Start of Text provided
Undrainment is based on Philip Modersohn’s The Exhausted, produced in the frame of Sensing Peat artistic research commissions in 2024.
Narrator: Kate Strong. Narration: Philipp Modersohn with Ayumi Rahn and Wilma Lukatsch. Peat Core Samples: Dierk Michaelis, Felix Reichelt, Fiedje Moritz from DUENE e.V. (Partner Greifswald Moor Centrum). Sound Design: Slobodan Bajić. Colour Grade: Alec Barth
Digital Animation: Alexander Pannier. Generously funded by the: Andrea von Braun Foundation.

Cuts
Juliane Tübke
2:22 min, 2024
Peatland: Steinbecker Vorstadt Polder, Germany

“The artist Juliane Tübke is interested in human-environment-relationships, specifically from symbiocene perspectives. In her multimedia installation Hilda (2024), she sheds light on the vegetal life of the drained Ryck meadows; the title “Hilda” refers to the earliest documented name of today’s Ryck river. Tübke is particularly interested in the role of plants for peatlands, especially reeds and black alder. She recognises plants as powerful agents that shape ecosystems and co-create habitats.
End of Text provided
Start of Entries shown
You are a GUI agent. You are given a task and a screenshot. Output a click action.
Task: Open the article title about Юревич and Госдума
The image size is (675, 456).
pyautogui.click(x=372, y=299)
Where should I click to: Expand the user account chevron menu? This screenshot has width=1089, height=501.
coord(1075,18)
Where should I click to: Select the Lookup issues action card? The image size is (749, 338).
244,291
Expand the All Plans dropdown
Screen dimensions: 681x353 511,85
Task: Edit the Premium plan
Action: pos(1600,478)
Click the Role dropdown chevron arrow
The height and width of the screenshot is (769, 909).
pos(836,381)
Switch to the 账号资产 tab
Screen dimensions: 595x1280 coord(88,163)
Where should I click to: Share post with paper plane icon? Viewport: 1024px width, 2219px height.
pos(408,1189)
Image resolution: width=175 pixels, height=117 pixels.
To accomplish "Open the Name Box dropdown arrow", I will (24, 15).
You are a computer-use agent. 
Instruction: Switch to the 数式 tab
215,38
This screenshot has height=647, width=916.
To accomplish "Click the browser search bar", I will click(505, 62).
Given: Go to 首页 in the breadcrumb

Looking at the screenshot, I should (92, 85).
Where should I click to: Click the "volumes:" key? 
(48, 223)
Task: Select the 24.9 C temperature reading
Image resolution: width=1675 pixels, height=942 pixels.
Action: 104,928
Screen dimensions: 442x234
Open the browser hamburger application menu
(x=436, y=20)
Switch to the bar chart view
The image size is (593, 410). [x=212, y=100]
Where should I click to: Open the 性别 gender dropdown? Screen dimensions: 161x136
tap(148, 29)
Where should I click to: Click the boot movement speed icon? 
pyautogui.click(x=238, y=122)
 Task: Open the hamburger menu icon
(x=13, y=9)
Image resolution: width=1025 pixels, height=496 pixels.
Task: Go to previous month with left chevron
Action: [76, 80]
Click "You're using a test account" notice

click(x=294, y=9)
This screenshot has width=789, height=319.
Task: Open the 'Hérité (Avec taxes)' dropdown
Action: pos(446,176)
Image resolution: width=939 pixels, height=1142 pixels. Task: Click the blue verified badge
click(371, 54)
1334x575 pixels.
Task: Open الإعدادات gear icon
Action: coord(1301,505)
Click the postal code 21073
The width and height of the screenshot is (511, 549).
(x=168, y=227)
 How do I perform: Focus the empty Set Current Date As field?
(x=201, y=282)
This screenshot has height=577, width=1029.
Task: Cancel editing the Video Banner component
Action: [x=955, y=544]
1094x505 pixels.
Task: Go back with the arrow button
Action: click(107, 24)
End of Entries shown
## [To do]
Continue the peatland film credits and descriptions above, picking up after the final sentence.

## [Your response]
The video work Cuts is a key work in the exhibition: A drone flight across the present-day Steinbecker Vorstadt Polder. The images show a tracking shot across a snow-covered landscape. First across the Ryck river, which emerges from the mist with a dark glow that is reminiscent of its origins as wet peatland. From the Ryck, the view extends over the dyke, crosses the alder forest and finally shows the cuts in the landscape formed by the construction of drainage ditches. This landscape relief exposes the man-made scars of a damaged ecosystem whose future remains uncertain for various reasons.”

From: Ulrike Gerhardt, Am Ryck – Alison Darby and Juliane Tübke, essay on the exhibition at the Botanical Gardens, Greifswald, published on Sensing Peat, 2024.

The video work Cuts (2024) is part of the multimedia installation Hilda, based on Juliane Tübke’s extensive research into the peatlands of Greifswald.

Collaborators: Earth Observation and Geoinformation Science Lab, Institute for Geography and Geology, University of Greifswald; Sensing Peat – Art & Research Network ~ from the Venice Agreement, Michael Succow Foundation, partner in the Greifswald Mire Centre . Sound by Koenraad Ecker. Funded by University and Hanseatic City of Greifswald; The Federal Government Commissioner for Culture and the Media

Under the Peatland
Jeanna Kolesova
21:33 min, 2025
Peatlands: Haukkalampi, Finland; Kaigu, Baloži, and Seda purvs, Latvia; Esterweger Dose and Märchen See, Gemany; Meshchora peatlands, Russia; multiple peatlands in European territory of former Soviet Union.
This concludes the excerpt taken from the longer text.